Sport is the ultimate corollary here. You can win the World Cup or an Olympic medal and you'll be that thing forever. The thing is though, you'll also be whoever you are that day. Perhaps next time you don't qualify. That doesn't affect what happened before. You still did that thing, climbed that mountain, wrote a little slice of history.

Martha Graham

Martha Graham

It's our curse to be dissatisfied. When you're writing, you can edit forever. Eventually you just need to publish. When you're playing sport you can win the World Cup but you might feel that you should have won the one before. Or the one after.

what's old can be new

If creativity is combinational, if we combine the old with the new, if we sample older work, put a new twist on it, filter it through our own experience, then work you create now may become the backbone of something you make in the future.

Barbarian Days by William Finnegan was a model for my book Fringes. It's an amazing piece of work about a man's life as a surfer. Not a professional but evidently a skilled practitioner. What surprised me when researching the book after I'd finished was how much of the material appeared elsewhere, reconstituted from magazine articles or hinted at in newspaper clippings. Finnegan had evidently tested his work in the wild before refining and collating it into the finished object, a Pulitzer Prize winning memoir.

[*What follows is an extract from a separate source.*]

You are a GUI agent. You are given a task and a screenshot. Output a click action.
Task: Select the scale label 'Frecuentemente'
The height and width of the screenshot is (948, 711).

The act of publishing doesn't mean that you can't touch that work again. In fact, you almost lay claim to your words, to your ideas and give yourself the license to use them again. You can reference yourself and create a tapestry of old and new. That's essentially what happens when you create in the first place anyway.

The upshot is that I'm going to work through some of these posts, these half-formed ideas and test them out here, following their threads to a conclusion. Or not. Whatever comes of them, there's no way they won't be of use to me. I just hope they're of use to you too.